(Task item) In the listing below, find the line with "Where should I" and the line with "Given: Toggle the", then return them and every line between them exactly, minus the pictures.

--

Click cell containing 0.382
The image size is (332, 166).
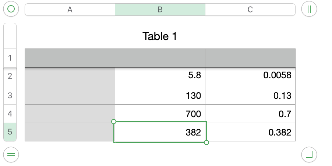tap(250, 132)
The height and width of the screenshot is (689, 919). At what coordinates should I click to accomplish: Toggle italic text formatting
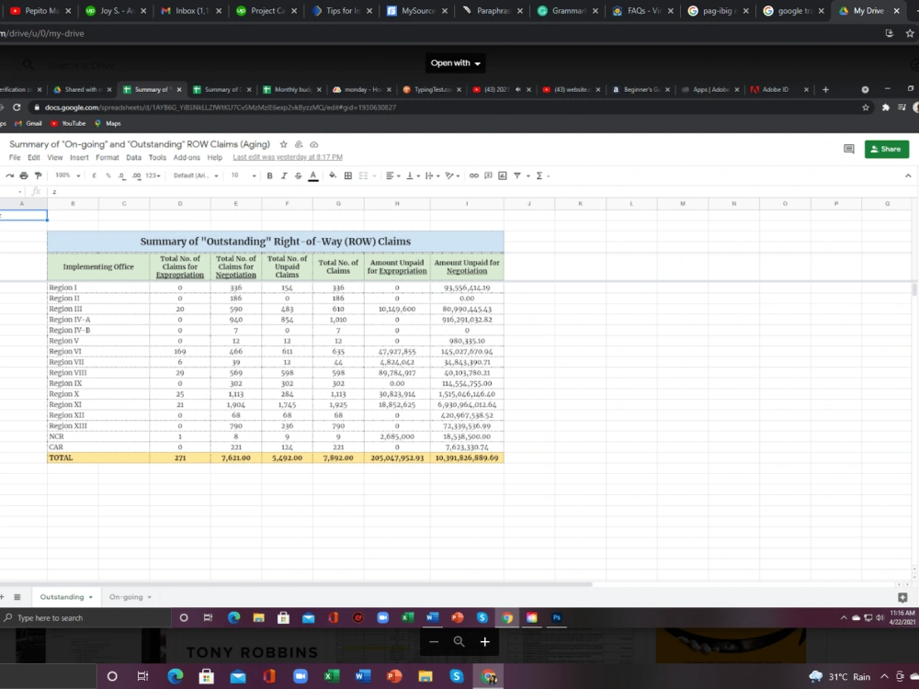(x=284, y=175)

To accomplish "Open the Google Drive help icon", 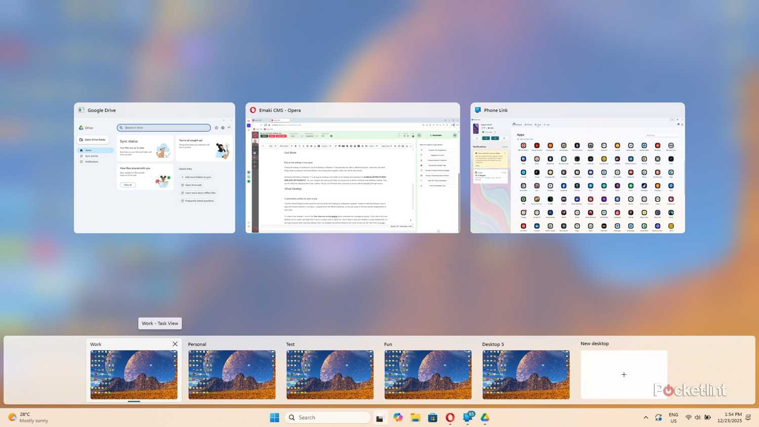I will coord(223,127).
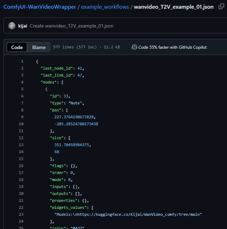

--

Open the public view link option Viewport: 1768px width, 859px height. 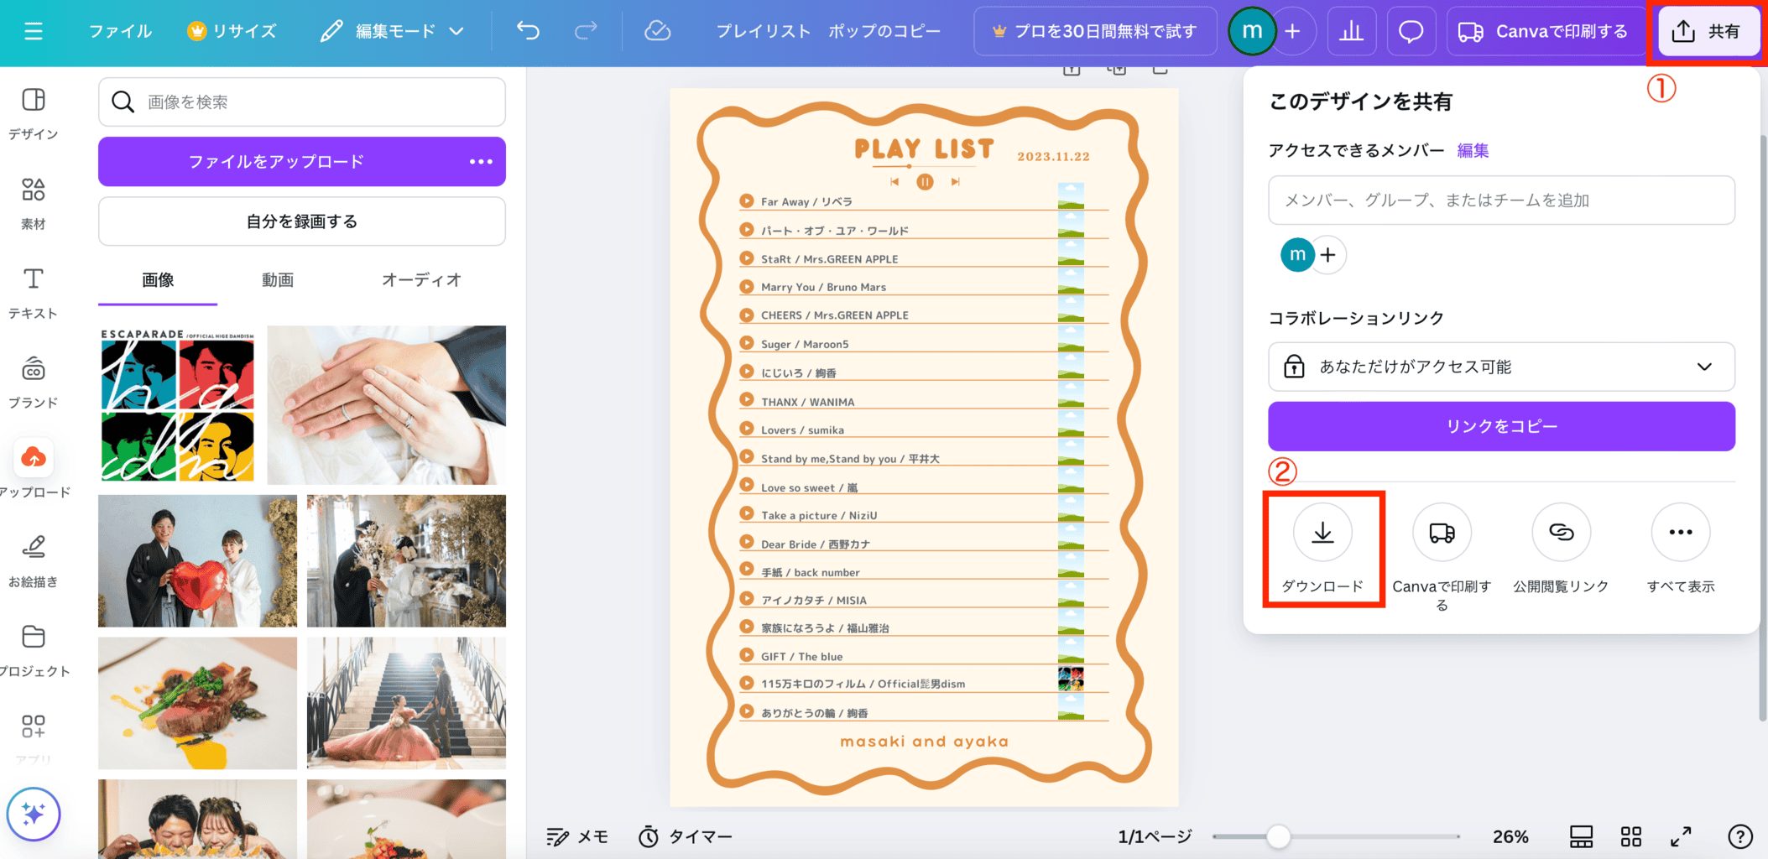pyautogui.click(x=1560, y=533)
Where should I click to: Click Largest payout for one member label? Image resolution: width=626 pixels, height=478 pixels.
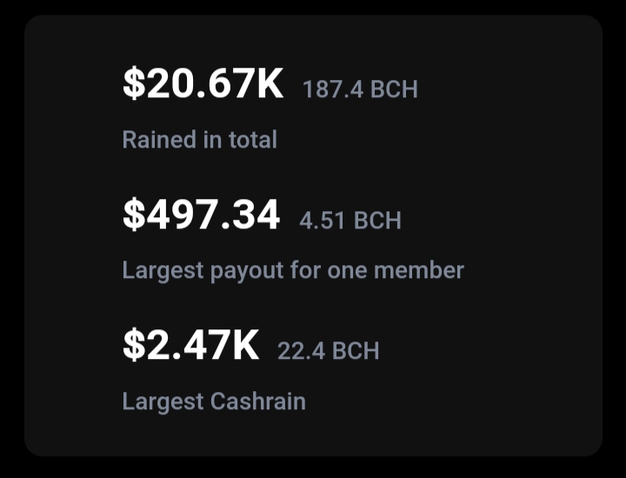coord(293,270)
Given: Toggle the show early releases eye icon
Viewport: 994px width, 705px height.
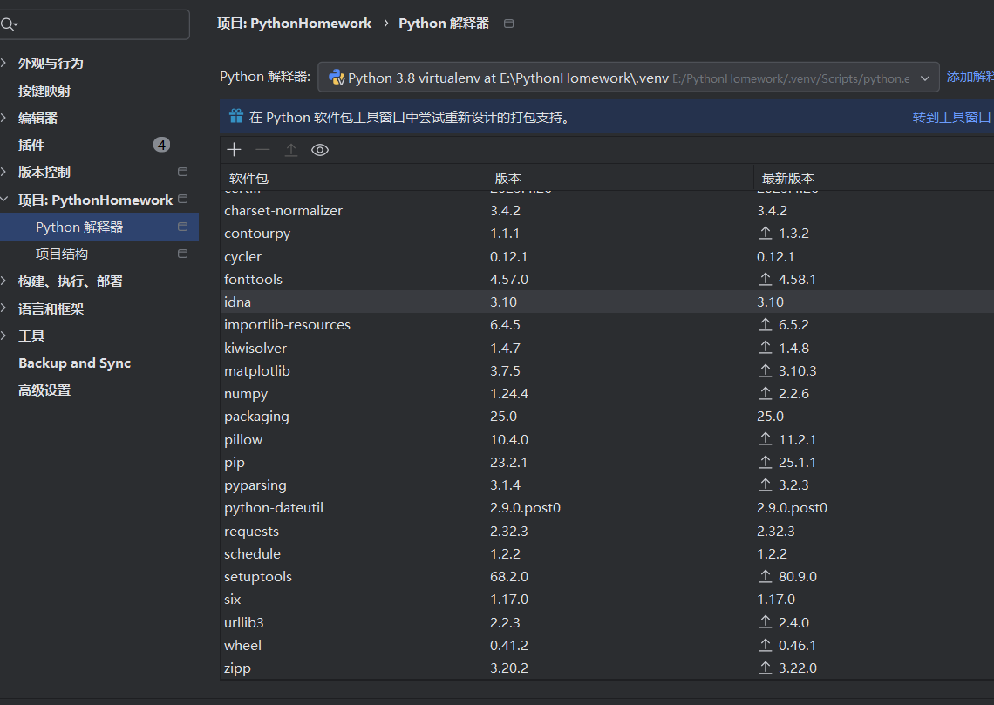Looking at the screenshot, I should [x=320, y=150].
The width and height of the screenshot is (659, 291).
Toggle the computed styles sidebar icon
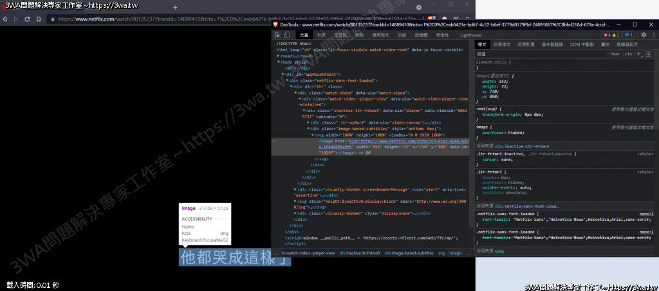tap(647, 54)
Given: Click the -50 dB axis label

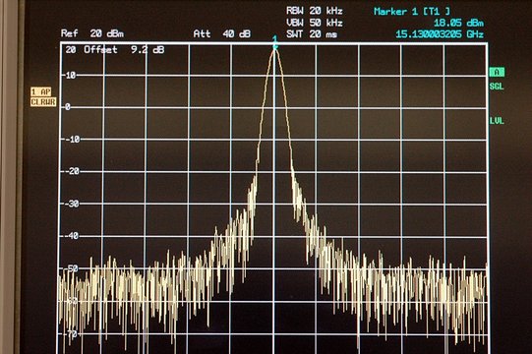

--

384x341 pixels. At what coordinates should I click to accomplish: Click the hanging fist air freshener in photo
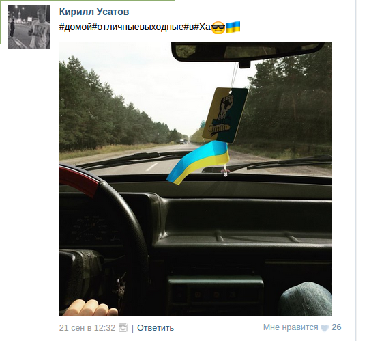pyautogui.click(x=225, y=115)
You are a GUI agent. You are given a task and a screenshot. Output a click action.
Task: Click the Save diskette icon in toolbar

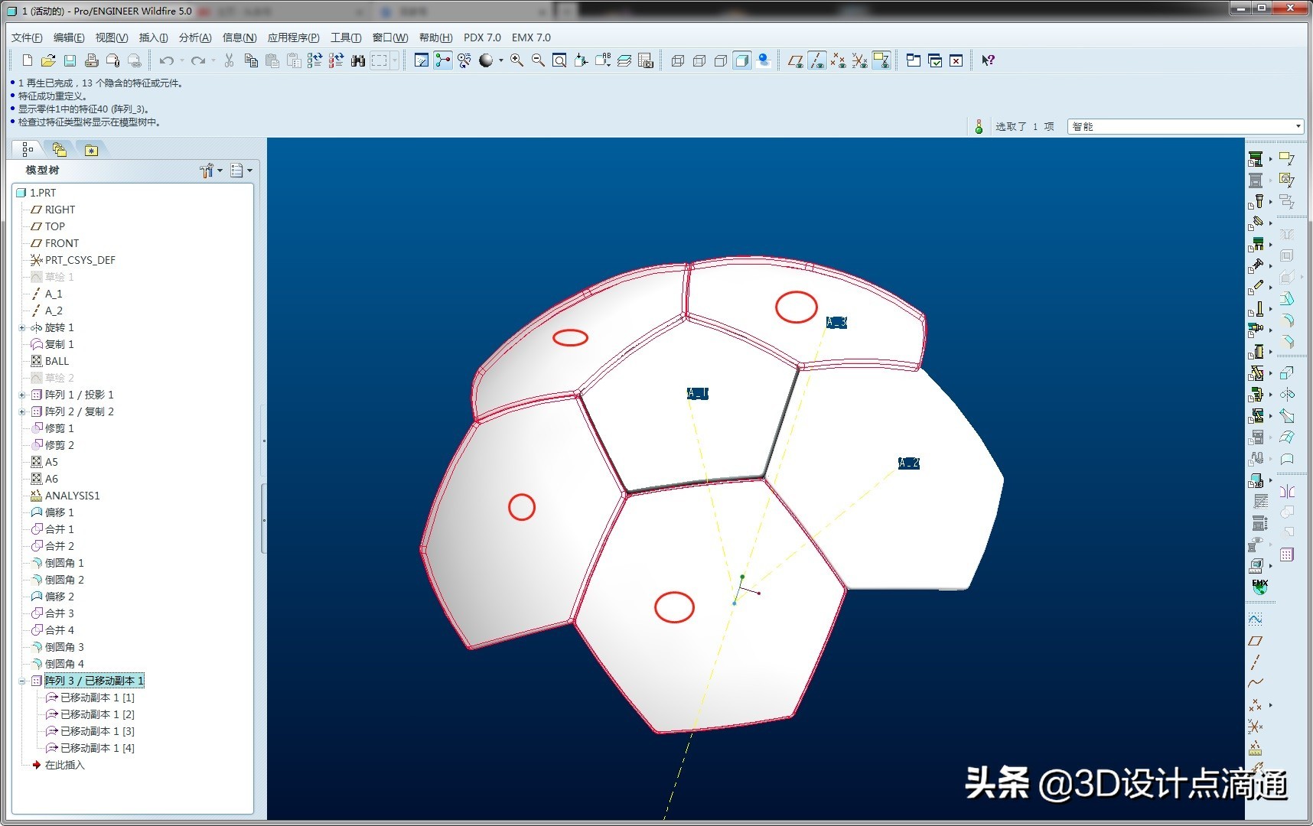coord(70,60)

--

(Output of the exercise)
Where should I click to: Click Largest payout for one member label? Image resolution: width=626 pixels, height=478 pixels.
coord(293,270)
Given: Toggle the show early releases eye icon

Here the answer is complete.